■ **Task prompt**
Lay out every line of the records below as a JSON list of strings, one string per line, skipping blank lines and leaving the pictures out.

[Data lines start]

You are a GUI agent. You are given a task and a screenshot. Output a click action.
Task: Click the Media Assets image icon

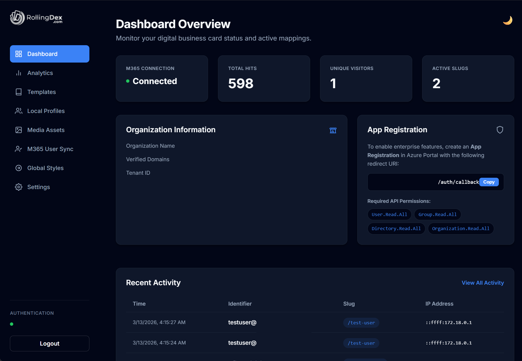pyautogui.click(x=18, y=130)
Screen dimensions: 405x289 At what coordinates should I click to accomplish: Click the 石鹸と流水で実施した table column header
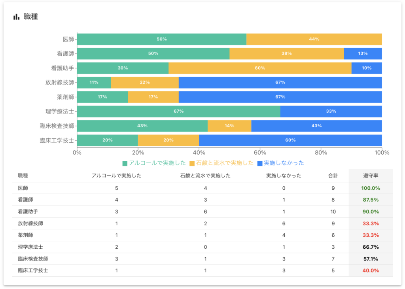point(205,176)
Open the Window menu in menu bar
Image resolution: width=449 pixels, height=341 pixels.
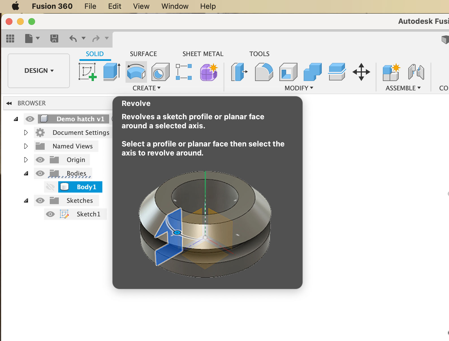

[Data lines end]

■ **Result of this exercise**
[
  "You are a GUI agent. You are given a task and a screenshot. Output a click action.",
  "Task: Click the Media Assets image icon",
  "pyautogui.click(x=18, y=130)",
  "Screen dimensions: 405x289 At what coordinates should I click to accomplish: Click the 石鹸と流水で実施した table column header",
  "point(205,176)",
  "Open the Window menu in menu bar",
  "Image resolution: width=449 pixels, height=341 pixels."
]